Lo Stato etico, che spesso viene interpretato in modo sbagliatissimo come stato dittatoriale, è per Hegel invece lo Stato della religione soggettiva, ossia capace di educare gli esseri umani a una vita saggia, filosofica, ’ben ordinata’ in armonia con la natura interna (corpo) ed esterna (ambiente) nonché con gli altri esseri umani. 
Questo è il messaggio che Hegel ha voluto lasciarci sia nel 1794 con l’ideale della creazione di una religione etica degna di tale nome sia negli anni della maturità con l’ideale di un’eticità assoluta da realizzare sulla Terra tramite Stati in grado di educare gli uomini alla saggezza, quindi a una vita filosofica.
Oggi noi dobbiamo proseguire in tale opera magistrale di unificazione di filosofia e vita, di sapere e azione, di soggettività e oggettività, che è stato il Leitmotiv, il motivo fondamentale dell’intero percorso intellettuale e di vita del nostro Maestro. Solo la filosofia assoluta, dunque la logica-metafisica dialettica, può essere la religione degna di questo nome, quindi capace di promuovere saggezza ed eticità negli uomini sin da giovani tramite un’adeguata educazione filosofica, così che poi da ultimi non abbiano proprio bisogno di un imperativo morale, poiché per essi considerare l’altro essere umano come fine sarà un ‘costume’, una Sitte in tedesco, un modo di vivere quotidiano, un’ovvietà.

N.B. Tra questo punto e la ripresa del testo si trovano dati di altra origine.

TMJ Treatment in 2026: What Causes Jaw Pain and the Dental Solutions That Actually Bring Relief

Rendere l’etica un automatismo in senso positivo, ovviamente, questo mi sembra il senso dell’idealismo dialettico: il saggio realizza il bene senza neanche pensarci, perché egli (in senso neutro, lui o lei) incarna il bene, è il bene stesso diventato vivente. Questo fu il senso della vita e dell’opera di Hegel, ossia come rendere il bene qualcosa di vivente, ed è anche il senso della stessa filosofia in sé. 
Tale concetto di ‘Bene vivente’ è il perno intorno al quale ruota l’intero discorso etico, ma anche giuridico e politico, hegeliano, come possiamo leggere nei Lineamenti di Filosofia del Diritto al §142, introduttivo proprio alla sezione relativa all’eticità:

“L’eticità è l’idea della libertà, in quanto bene vivente. Che ha nell’autocoscienza la sua consapevolezza, la sua volontà e, mediante l’agire di questa, la sua realtà; così come questo ha, nell’essere etico, il suo fondamento che è in sé e per sé e il fine motore, - è il concetto di libertà, divenuto mondo esistente e natura dell’autocoscienza.” (Lineamenti di Filosofia del Diritto, Bari 1979, p. 163).